I meant “sharing your story!” 🙂
Ugh…I hate feeling so dreadful after reading stories like this. First because it brings back memories, and because someone else had to suffer like I did. I too had a horrible tear – which led to rectal incontinence in me. Glad to know I’m not the only one that went to physiotherapy. Glad I’m not the only one that still needs repair surgery from the tear. I too lost so much blood, but didn’t get the transfusion I needed until a week after delivery when I couldn’t stand up and get out of bed, and an ambulance was called. But through sharing our stories, we continually heal. And we can kiss our little ones, because when we are feeling well, we can truly say that enduring the hell is worth it, as we gave life to our little ones!!
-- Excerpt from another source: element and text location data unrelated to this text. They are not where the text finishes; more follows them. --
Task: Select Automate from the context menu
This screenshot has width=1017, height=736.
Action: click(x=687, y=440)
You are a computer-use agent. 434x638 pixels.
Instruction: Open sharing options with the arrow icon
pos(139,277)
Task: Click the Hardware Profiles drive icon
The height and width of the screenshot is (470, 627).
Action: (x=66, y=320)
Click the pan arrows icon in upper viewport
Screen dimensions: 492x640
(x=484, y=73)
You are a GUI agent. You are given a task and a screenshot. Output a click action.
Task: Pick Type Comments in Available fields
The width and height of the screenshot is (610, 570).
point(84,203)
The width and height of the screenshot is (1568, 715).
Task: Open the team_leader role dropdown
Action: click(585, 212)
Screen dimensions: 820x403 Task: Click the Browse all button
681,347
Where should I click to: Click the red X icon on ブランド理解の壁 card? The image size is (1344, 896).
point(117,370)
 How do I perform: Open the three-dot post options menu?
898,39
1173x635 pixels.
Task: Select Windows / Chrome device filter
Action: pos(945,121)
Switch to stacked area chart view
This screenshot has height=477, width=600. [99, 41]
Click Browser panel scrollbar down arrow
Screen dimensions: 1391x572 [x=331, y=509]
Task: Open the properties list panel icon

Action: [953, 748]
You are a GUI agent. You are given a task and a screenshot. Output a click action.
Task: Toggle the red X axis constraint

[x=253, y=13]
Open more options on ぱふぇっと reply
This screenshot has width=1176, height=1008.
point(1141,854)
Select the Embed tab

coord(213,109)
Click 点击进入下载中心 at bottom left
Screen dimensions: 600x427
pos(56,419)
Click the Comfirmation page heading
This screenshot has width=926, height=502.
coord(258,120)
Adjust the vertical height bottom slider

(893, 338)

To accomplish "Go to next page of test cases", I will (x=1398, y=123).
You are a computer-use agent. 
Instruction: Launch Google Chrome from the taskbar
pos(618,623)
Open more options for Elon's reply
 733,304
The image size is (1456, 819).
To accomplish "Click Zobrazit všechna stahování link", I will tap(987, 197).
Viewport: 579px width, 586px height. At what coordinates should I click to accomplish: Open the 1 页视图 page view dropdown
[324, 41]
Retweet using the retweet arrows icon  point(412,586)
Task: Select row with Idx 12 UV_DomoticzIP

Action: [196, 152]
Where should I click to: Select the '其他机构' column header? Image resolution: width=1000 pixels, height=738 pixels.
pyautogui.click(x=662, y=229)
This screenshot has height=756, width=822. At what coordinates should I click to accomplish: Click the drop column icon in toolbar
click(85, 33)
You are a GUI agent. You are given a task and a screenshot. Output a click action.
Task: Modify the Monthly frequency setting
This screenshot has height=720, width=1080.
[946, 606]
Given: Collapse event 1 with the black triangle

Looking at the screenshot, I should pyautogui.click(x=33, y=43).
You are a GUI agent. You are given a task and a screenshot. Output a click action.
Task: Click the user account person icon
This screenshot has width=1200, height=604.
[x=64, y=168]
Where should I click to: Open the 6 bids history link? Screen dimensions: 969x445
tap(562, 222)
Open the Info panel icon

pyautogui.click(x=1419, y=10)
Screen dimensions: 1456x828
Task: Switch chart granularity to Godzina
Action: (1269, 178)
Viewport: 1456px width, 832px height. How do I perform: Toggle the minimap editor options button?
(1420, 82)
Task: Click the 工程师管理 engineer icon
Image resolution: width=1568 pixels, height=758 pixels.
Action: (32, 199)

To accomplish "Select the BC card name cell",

Thanks so much for your kind words and support and to Katherine, for this amazing place to be ourselves and to gain strength to fight for our recoveries. I had my repair surgery in March and the baby turned 8 months old yesterday. She is amazing and both she and my toddler are worth this fight. Having the repair surgery was not fun, especially because it almost made me sick to have to go back to the doctor who left my delivery. I still haven’t gotten over that final kick while I was down; that he is the expert in this kind of surgery but he never looked at me after the baby was born. Argh! Being physically “whole” again helps my mental recovery and having the pelvic floor physio was extremely helpful too. This PPD and PTSD have been life altering and I never saw it coming but given the circumstances, my obstetrician probably could have and my healing could have started way earlier. I have an excellent g.p. who is following me closely and a terrific psychologist and I am making gains. You all will too. It’s a terribly long process but we’ll get there. I can see the light at the end of the tunnel now and there are longer stretches of good days between the bad now. I hope my story helps someone and there is good to be gained. Your stories continue to inspire me and remind me to hang in there.